Sure, the AI world lit up with the usual launch buzz. But in translator circles, nobody’s exactly spilling coffee over their keyboards.

It’s not the tidal wave GPT-4 was.

That one knocked us sideways with its jump in translation quality.

This one? You might need a high-precision “difference-o-meter” to spot the improvements in most real-world translation tasks.

That’s not bad news. In fact, it’s almost a relief.

Because for months, there’s been this quiet worry that the next big leap would chew up another chunk of our edge. That we’d wake up one morning and find even less daylight between what we deliver and what the machines can spit out.

This time, the gap hasn’t closed much.

If you want to test it yourself, GPT-5 is already sitting there in CotranslatorAI.

Pick “gpt-5-chat-latest,” turn the system prompt off, and set temperature to 1.00. That’ll get you as close as possible to the ChatGPT experience.

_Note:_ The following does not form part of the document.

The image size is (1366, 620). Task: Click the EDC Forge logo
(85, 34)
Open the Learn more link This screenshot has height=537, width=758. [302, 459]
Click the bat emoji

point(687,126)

Run a few side-by-side comparisons and see if you notice anything worth writing home about.

But here’s the thing.

This is not the time to kick back and think we’ve been handed a breather.

Generative AI is still reshaping our industry… and it’s only one piece of the puzzle.

Automation and machine translation have been eating away at the translator’s role for years. Others are still grinding away in the background, moving more and more volume through automated pipelines. Faster. Cheaper. And often, uglier.

If you’re counting on a slowdown, you’re counting wrong.

The smart play is to keep building your value.

Lean into the new models, yes. Work faster. Work smarter. But also keep sharpening what AI can’t touch—your judgment, your creativity, your ability to understand and connect with human readers.

Experiment with techniques from the Micro Iterative AI Frameworks. Try new prompts. Tweak your workflow until it’s a well-oiled machine that runs circles around the machines.

And if you’ve already tested GPT-5 on real jobs, I want to hear about it.

What’s different in the quality? The accuracy? The style? Did it surprise you… or was it just GPT-4 in a new suit?

Share your findings.

The more we know, the more we can stay ahead while the tech keeps moving forward.

Keep testing. Keep learning. Keep building the value only you can bring. Because when the next real leap hits, the translators who’ve stayed sharp will be the ones who stay in the game.